四霊いつもの仕事を終え、サヤカは学園に戻った

情報交換の為、立ち寄ったシェラザードの部屋にて出たのが、冒頭の第一声である。



「随分と失態ね、シェラザード?」


ジロリ、と睨む様に彼を見詰めるが、彼とて無策だった訳では無い。

サヤカや他の学生の手前、露骨な監視は付けなかったものの、いつでも監視はしていた。カナデが連れ出された程度ならソレで判る筈だった。


だが、現実は違う。

ラヴィーネ=ヴィントシュトース。彼女が最もな不審者だが、最終的にはカナデの意志自体によるものだと言うのが2人の共通認識だ。

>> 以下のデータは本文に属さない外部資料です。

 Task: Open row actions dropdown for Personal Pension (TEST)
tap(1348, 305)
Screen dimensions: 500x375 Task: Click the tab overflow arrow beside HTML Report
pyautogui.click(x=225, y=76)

「恐らく、何らかの拍子で記憶を取り戻した可能性が高い」


記憶が戻っても私達は変わらないと誓った矢先の筈なのに。

居場所はちゃんと此処に在ると伝えた筈なのに。


「あの、バカ………」



―――――折角家族が出来たと思ったのに……


サヤカの嘆きは声に成らないまま、溜息へと変わった。





























取り敢えず、カナデ達の扱いは休学と言う形で処理を行った。

それは、サヤカとて例外ではなかった。

彼女が居ない以上、この学院には用は無いが――――――身体の何処かが倦怠感を訴え、何もやる気が起きない。故に自室に籠っていた。


「………これから、どうするのですか?」

蒼龍ミュリアの落ち着いた声が今は少しだけ鬱陶しい。


「どうしようか…ねぇ……」


カナデが居ない。

それだけで景色が此処まで違うとは思わなかった。


―――――全く、手の掛かる妹だ。


だが、サヤカには何と無くカンが在った。

彼女もビフレスト関連で動いている筈。ならば、現状を継続する事が得策だと言う事を。


「……いや、少しでも情報が欲しい。私が南へ。ミュリアは北を」

サヤカは表情を引き締めれば、ミュリアは安心した様に微笑んで頷いた。


「承知しました。判断はいつも通り“四霊”独自の権限でお願いします」























ソウガとニーナは突然自体に戸惑っていた。

フュルギア姉妹とラヴィーネが休学するとの一報に納得も行かなかった。

教師陣に詰問しても、理由は私事の一点張り。不審極まりなかった。



「でも、この情勢下なら仕方が無いと思いますが――――――」


「―――――だが、アイツ等は何一つ情報をくれなかった。俺達は信用されてねぇって事か?」


いつもの訓練室にて。

冷静なニーナに対して、若干イライラをぶつかる様にソウガは壁を叩く。

ビフレスト内紛劇。関連は其処に在るのだろうと理解は出来る。


「多分、逆だと思います。彼女達なりの無用な心配を掛け無い為かもしれません」


これも理解出来る。

だが――――。


「それこそ無用な心配だっての」

ソウガは溜息を吐き、腰を下ろす。


誰もお喋りは居なかったが、それでも存在感は人一倍在った。

今日は広く見える訓練場。ニーナと2人で使うには少々勿体ない様にも見えなくはない。


「……と言う事は、今日はオマエと逢引みたいなモンだな」


ニヤリとソウガが笑えば直ぐに「何をバカな事を」とニーナからじゃれ合い程度の軽いパンチを貰う。

それを片手で軽くあしらい、「まぁ、そう照れんなよ」と更なるからかいを含んだ言葉を放つ。



―――――まぁ、こうでもしないとボロか出る。俺はオマエの様にヒトが出来てねぇからな。


ソウガは目の前で少しだけ怒った表情を見せるニーナに向かってそう思いつつ、偽りの笑顔を振る舞った。